Ok, now we know what each of the columns represents.

The columns we are looking for are called `CANDNAME` and `TOTALPAY`. Now that we have this list, we should be able to figure out which of the values in each record lines up with those column names.

## Loop Over the Records to Find the Names and Payments

The data records are contained in `data['data']`. Recall that the first (`0`-th) one is more of a header and should be skipped over.

Loop over the records in `data['data']` and extract the name and total payment from the city. Make sure you convert the total payment to a float, then make a tuple representing that candidate. Append the tuple to an overall list of results called `candidate_total_payments`.

In [24]:
# Your code here (create more cells as needed)
name_index = column_names.index("CANDNAME")
total_payments_index = column_names.index("TOTALPAY")

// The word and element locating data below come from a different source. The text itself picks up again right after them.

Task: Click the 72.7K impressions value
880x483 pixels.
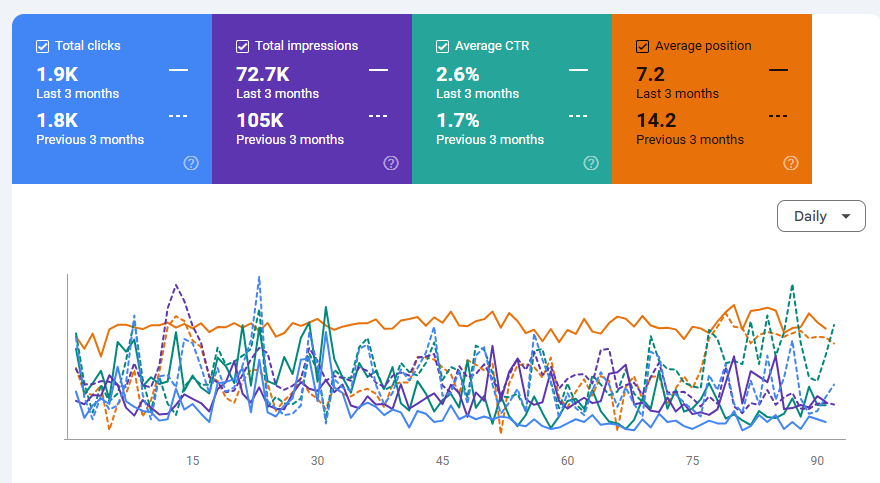Action: pos(263,74)

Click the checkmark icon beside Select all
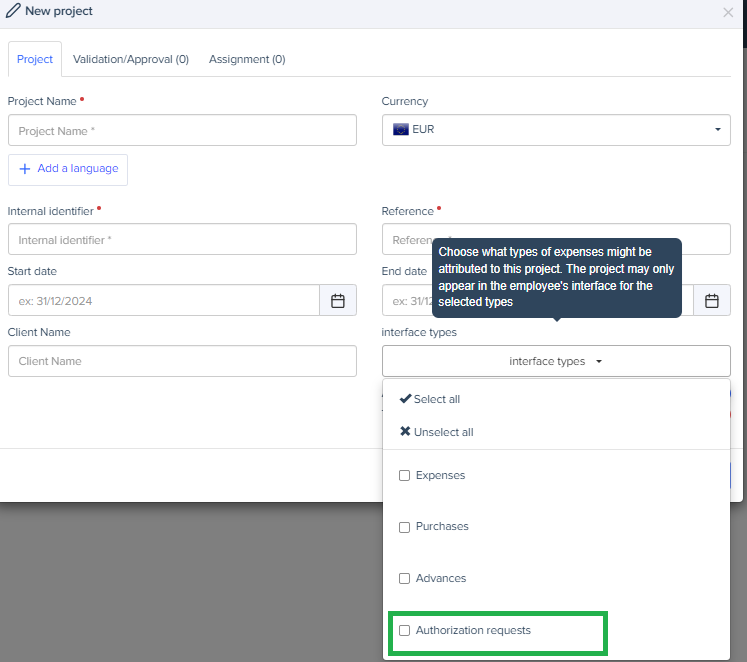pyautogui.click(x=405, y=399)

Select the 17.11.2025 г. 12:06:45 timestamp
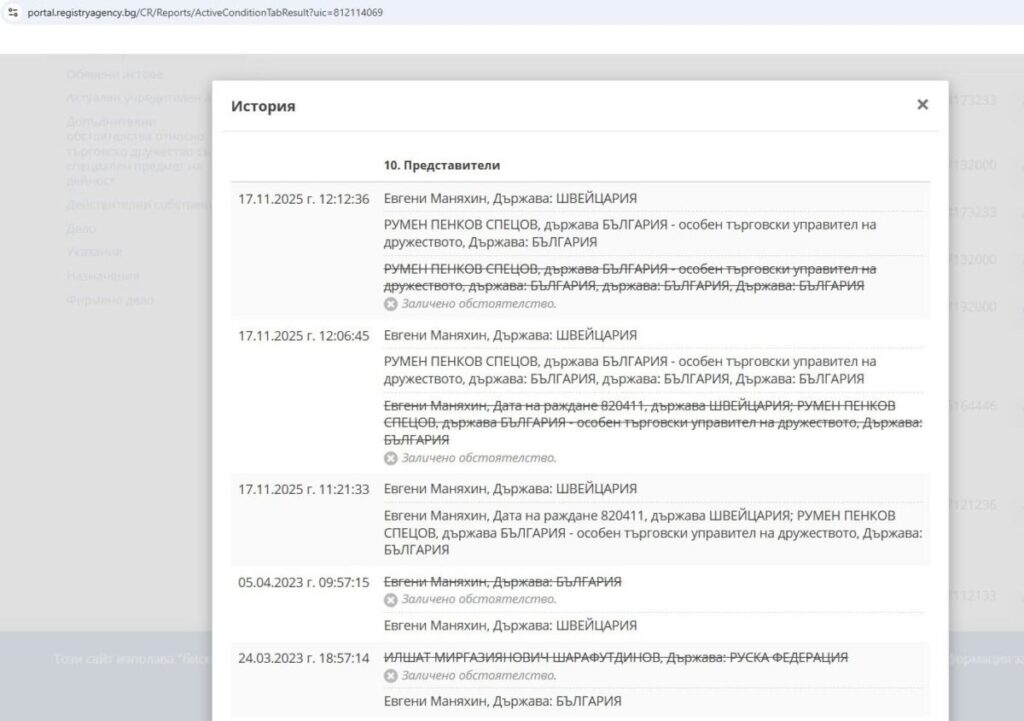pos(303,335)
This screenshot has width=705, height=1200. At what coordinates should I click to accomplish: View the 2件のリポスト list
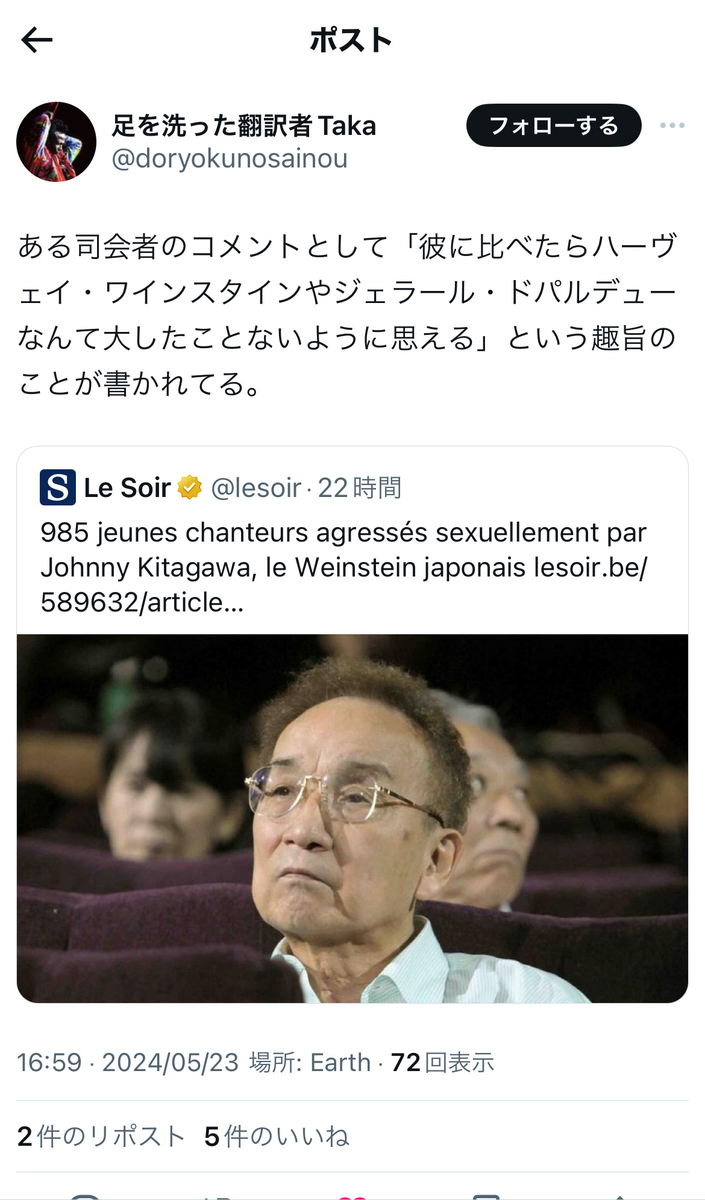point(101,1136)
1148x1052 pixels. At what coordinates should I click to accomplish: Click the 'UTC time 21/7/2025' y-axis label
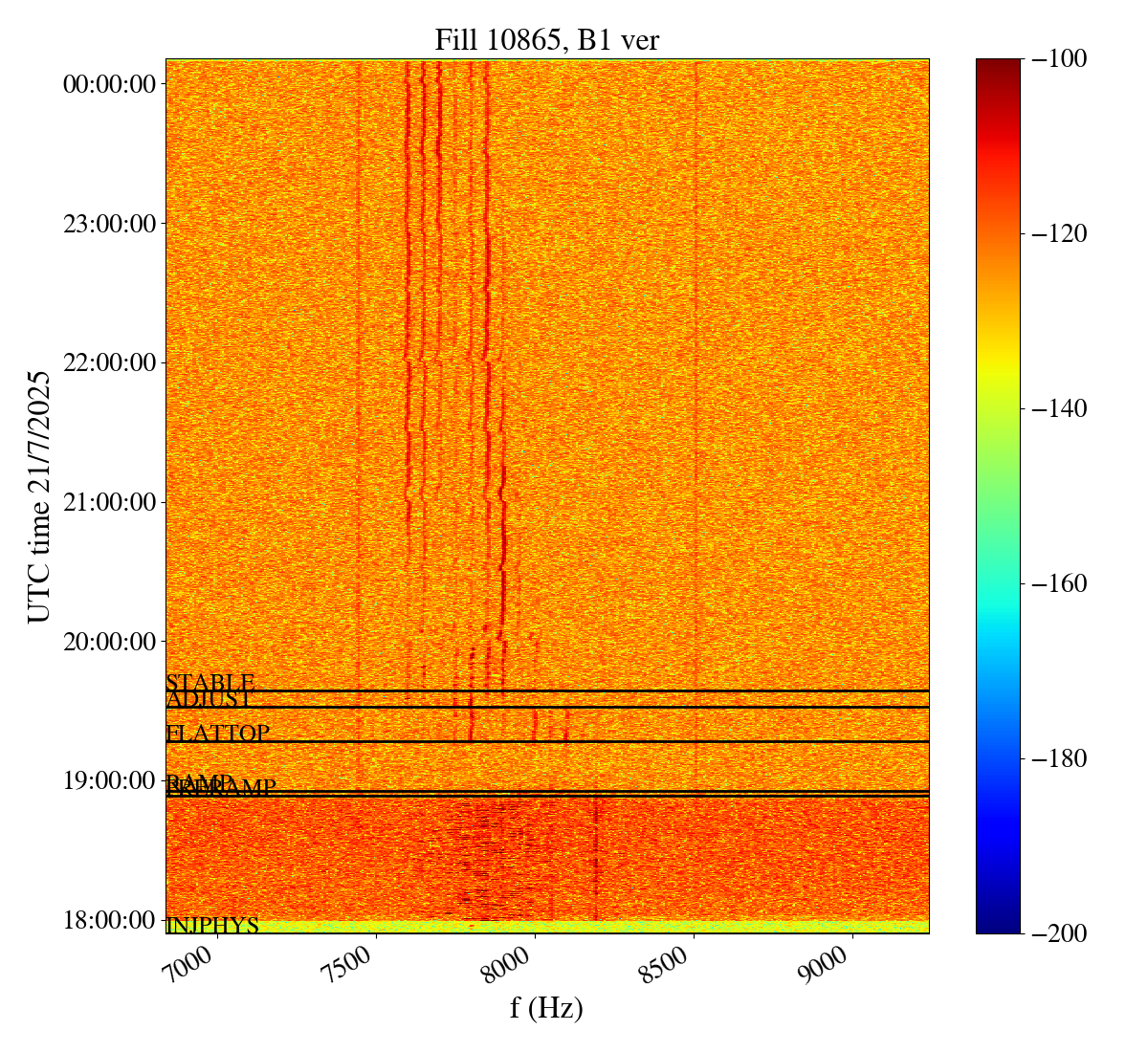click(x=39, y=496)
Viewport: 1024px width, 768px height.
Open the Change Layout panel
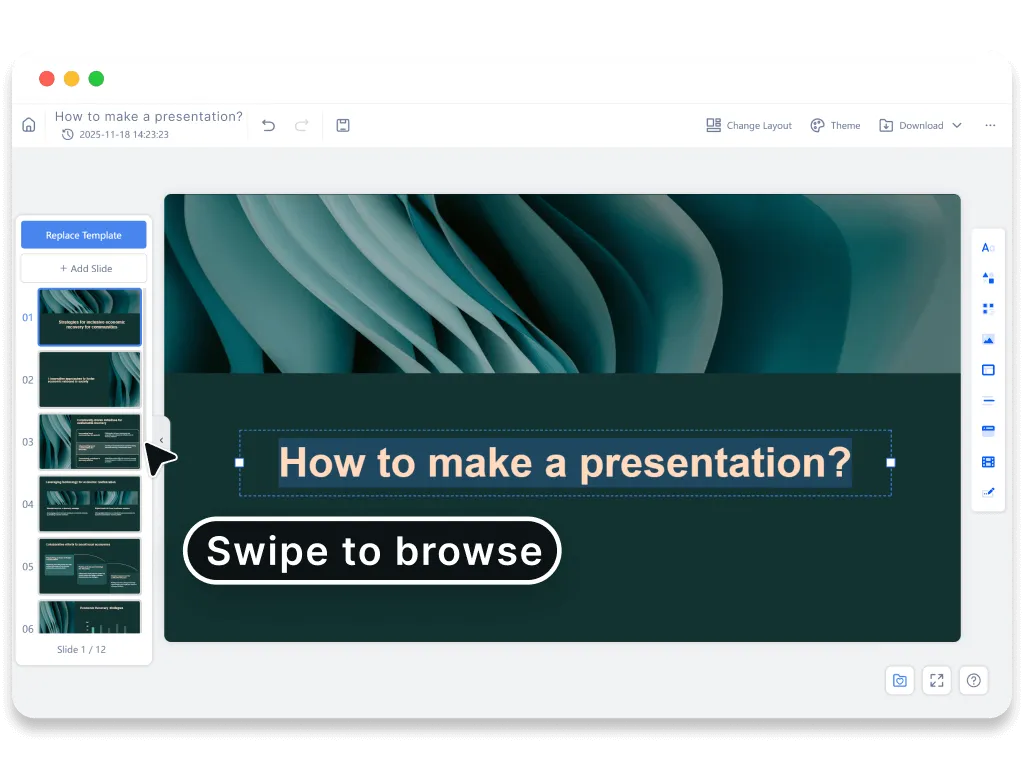coord(748,125)
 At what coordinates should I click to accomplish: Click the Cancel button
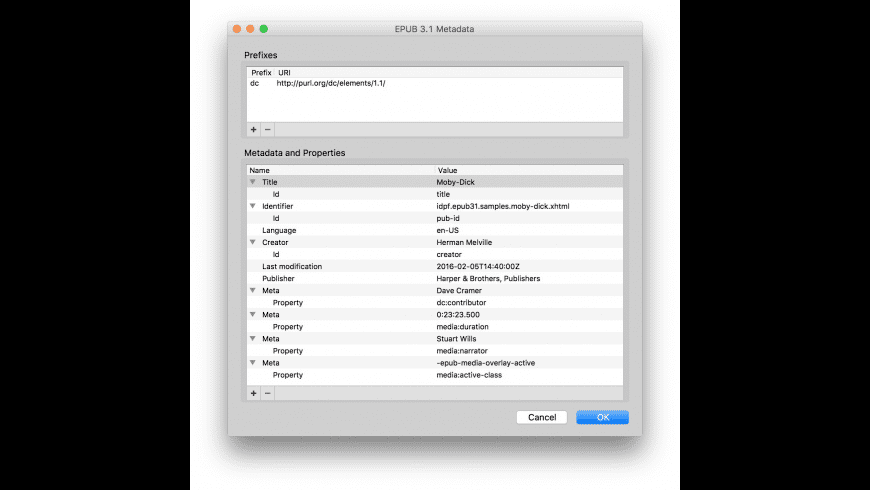coord(542,417)
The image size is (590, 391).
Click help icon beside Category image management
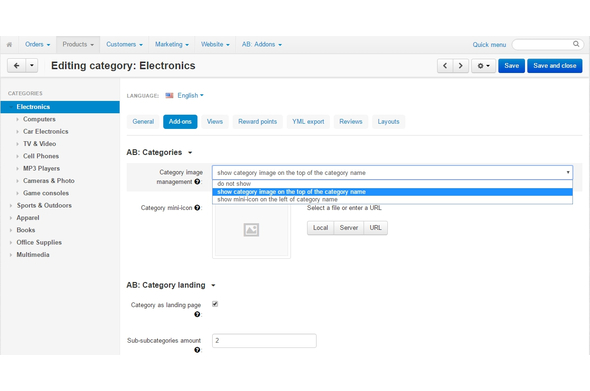197,182
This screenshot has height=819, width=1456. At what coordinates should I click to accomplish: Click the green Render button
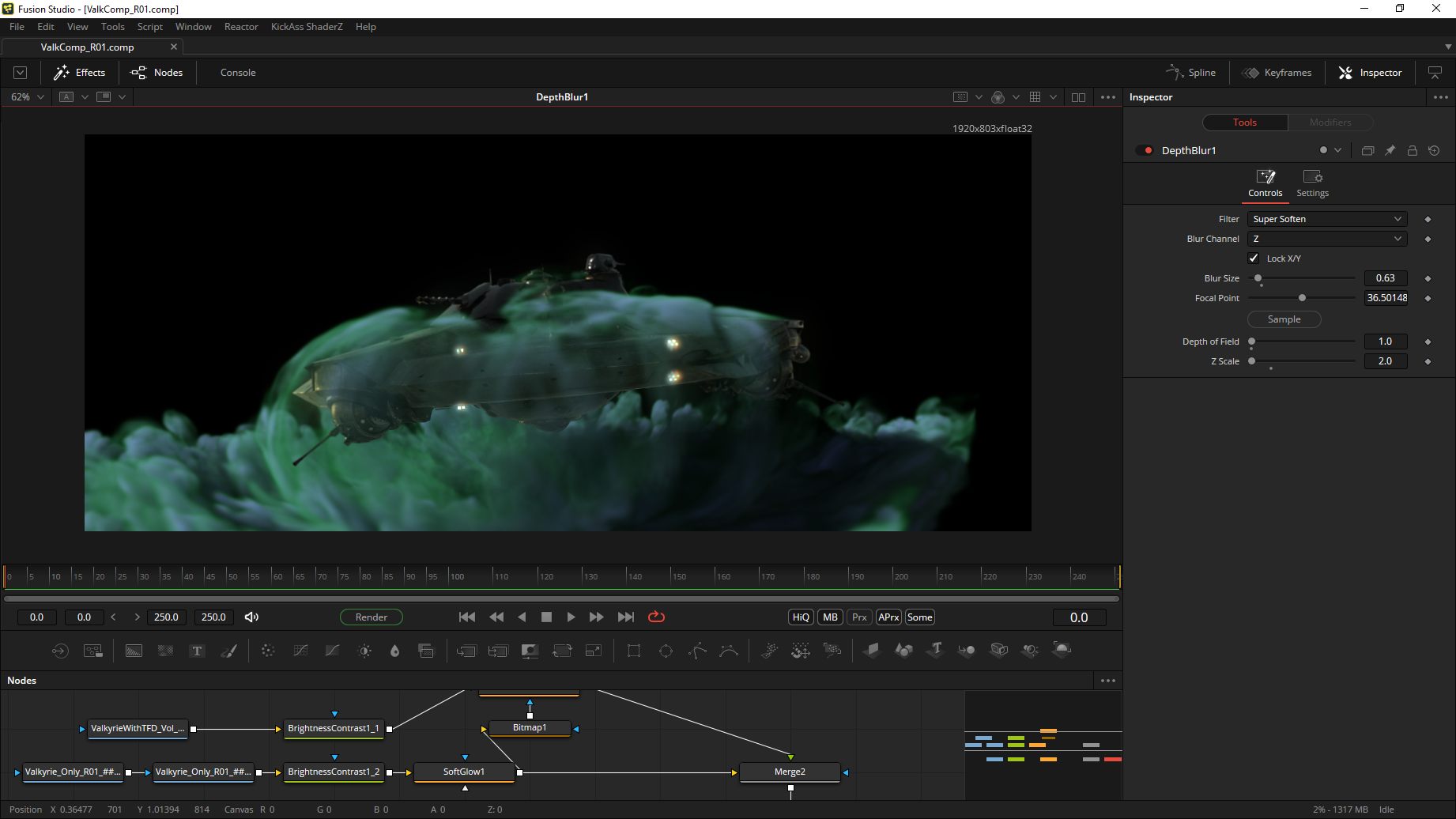372,617
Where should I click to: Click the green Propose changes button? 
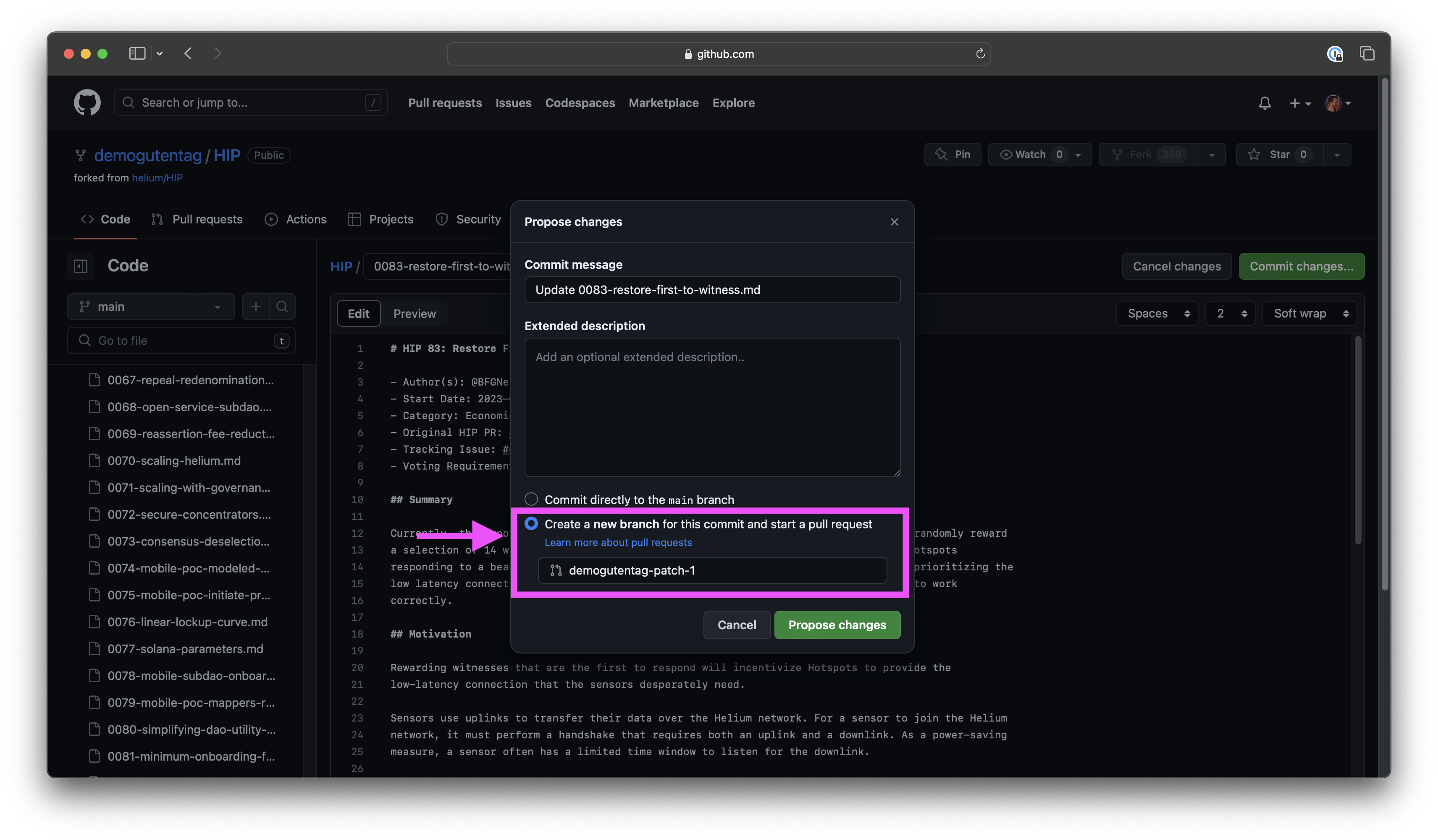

print("The candidate name is at index", name_index)
print("The total payment amount is at index", total_payments_index)

The candidate name is at index 10
The total payment amount is at index 18


In [29]:
candidate_total_payments = []

for record in data['data'][1:]:
    name = record[name_index]
    total_payments = float(record[total_payments_index])
    candidate_total_payments.append((name, total_payments))

In [25]:
# Run this cell without changes

# There should be 284 records
assert len(candidate_total_payments) == 284

# Each record should contain a tuple
assert type(candidate_total_payments[0]) == tuple

# That tuple should contain a string and a number
assert len(candidate_total_payments[0]) == 2
assert type(candidate_total_payments[0][0]) == str
assert type(candidate_total_payments[0][1]) == float

NameError: name 'candidate_total_payments' is not defined

Now that we have this result, we can answer questions like: *which candidates received the most total payments from the city*?

In [None]:
# Run this cell without changes

# Print the top 10 candidates by total payments
sorted(candidate_total_payments, key=lambda x: x[1], reverse=True)[:10]

Since you found all of the column names, it is also possible to display all of the data in a nice tabular format using pandas. That code would look like this:

In [None]:
# Run this cell without changes

import pandas as pd

pd.DataFrame(data=data['data'][1:], columns=column_names)

## Summary

Congratulations! You've started exploring some more JSON data structures used for the web and got to practice data munging and exploring!